The General Confederation of Agriculture was a short lived national association of syndicats agricoles to replace the Vichy regime's Corporation Paysanne after the Liberation of France.

History

The CGA originated from the Confédération nationale paysanne, a socialist-leaning underground union comprising mainly SFIO and radical activists. In 1944, the CNP began publishing a newspaper, La Résistance Paysanne. Key socialist figure François Tanguy-Prigent became minister of agriculture in the Provisional Government of the French Republic on 4 September 1944.
The CGA was officially established in March 1945 to unite agricultural sectors, including unions, mutual aid organizations, and cooperatives. Initially, the CGA prospered due to resources obtained from the dissolution of the Corporation Paysanne.
In March 1946, the Fédération nationale des syndicats d'exploitants agricoles was created as a CGA branch, but it soon dominated the confederation. Political tensions between the PCF and SFIO weakened the CGA, which became dormant in 1953.
Henri Canonge, the CGA's sole director, humorously described the organization's mission as: "Article 1: Dissolve the Corporation Paysanne.
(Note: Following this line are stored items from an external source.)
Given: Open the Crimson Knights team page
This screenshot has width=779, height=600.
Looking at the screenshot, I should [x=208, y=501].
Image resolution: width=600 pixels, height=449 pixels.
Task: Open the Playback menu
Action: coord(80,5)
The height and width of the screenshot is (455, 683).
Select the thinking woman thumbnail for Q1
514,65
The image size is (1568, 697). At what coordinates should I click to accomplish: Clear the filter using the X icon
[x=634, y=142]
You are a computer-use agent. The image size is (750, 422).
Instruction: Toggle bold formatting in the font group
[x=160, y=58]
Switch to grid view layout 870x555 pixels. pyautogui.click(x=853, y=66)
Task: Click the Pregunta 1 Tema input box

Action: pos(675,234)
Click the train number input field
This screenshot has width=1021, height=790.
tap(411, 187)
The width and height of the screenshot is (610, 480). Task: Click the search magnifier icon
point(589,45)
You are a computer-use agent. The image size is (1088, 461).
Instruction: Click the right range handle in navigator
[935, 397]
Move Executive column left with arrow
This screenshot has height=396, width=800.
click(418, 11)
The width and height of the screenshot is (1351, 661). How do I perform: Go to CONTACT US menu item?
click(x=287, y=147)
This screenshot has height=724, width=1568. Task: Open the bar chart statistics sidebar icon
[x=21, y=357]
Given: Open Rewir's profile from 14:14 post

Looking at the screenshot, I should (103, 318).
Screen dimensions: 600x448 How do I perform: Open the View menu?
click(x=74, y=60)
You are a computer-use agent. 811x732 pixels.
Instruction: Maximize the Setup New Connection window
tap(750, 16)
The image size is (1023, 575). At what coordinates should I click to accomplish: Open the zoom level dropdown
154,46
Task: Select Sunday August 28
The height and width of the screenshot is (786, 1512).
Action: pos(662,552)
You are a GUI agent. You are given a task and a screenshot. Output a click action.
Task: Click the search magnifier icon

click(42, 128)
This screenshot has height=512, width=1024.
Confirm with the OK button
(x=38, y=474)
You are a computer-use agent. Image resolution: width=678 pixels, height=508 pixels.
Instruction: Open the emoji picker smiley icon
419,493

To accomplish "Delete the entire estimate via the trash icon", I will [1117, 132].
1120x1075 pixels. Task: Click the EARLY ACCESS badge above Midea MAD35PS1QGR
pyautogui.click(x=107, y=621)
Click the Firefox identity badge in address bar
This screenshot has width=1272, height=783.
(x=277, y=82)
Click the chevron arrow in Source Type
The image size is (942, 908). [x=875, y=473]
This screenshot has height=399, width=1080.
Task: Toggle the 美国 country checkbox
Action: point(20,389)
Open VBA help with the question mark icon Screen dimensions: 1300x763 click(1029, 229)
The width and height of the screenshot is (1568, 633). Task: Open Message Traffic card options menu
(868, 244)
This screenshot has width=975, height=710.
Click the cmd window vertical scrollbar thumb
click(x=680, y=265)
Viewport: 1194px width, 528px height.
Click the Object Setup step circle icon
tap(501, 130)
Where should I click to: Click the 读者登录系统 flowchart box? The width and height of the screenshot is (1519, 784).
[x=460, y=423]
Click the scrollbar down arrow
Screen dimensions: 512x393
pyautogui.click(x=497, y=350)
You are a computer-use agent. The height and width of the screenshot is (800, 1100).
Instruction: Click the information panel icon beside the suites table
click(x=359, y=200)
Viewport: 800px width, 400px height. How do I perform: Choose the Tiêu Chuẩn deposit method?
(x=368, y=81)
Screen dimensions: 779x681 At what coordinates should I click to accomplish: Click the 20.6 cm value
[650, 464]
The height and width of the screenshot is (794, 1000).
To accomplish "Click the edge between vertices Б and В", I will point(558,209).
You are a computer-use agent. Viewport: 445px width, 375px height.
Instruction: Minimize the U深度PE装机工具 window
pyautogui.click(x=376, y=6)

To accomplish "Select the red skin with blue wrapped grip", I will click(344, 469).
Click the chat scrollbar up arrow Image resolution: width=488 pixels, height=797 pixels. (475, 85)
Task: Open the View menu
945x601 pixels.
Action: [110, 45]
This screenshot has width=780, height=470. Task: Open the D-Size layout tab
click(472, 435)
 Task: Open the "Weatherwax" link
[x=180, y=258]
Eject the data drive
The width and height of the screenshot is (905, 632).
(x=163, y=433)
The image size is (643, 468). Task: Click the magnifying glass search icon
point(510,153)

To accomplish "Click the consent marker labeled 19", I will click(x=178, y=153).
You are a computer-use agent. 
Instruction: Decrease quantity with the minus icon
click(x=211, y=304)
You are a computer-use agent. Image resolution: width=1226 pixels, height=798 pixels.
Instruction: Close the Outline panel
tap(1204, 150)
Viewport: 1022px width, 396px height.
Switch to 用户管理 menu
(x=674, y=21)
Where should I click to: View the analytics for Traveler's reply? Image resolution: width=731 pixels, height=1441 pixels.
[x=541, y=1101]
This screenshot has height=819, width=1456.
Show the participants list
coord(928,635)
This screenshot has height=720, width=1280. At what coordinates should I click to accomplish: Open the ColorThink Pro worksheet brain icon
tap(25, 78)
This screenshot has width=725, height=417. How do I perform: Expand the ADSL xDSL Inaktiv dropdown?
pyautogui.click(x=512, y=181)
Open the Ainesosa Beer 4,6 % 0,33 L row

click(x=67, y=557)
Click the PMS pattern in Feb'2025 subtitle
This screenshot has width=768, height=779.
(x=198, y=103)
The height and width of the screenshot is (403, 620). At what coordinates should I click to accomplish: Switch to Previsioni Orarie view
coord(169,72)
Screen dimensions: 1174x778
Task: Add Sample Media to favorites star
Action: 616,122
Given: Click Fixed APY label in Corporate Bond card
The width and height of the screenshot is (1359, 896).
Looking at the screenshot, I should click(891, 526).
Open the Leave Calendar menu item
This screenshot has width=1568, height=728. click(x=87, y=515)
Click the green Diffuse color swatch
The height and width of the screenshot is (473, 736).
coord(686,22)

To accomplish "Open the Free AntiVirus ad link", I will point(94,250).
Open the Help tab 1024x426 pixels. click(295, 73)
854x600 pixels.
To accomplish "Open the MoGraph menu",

Article 2: Reinstate it."

Function

The CGA aimed to unify agricultural organizations, akin to how the CGT unified labor unions. It advocated for agricultural modernization and farmer protection within a directed economy framework.
The CGA comprised:
The organization struggled with internal conflicts between socialist and communist factions. The FNSEA, often led by former members of the Corporation Paysanne, eventually overshadowed the CGA.

Decline

The CGA's six-year struggle ended with the FNSEA absorbing its representative union functions, while cooperative and mutual aid federations returned to their independent operations.
Though short-lived, the CGA influenced agricultural policy and union structures in post-war France. Its decline marked the rise of the FNSEA as France's dominant farmers' union.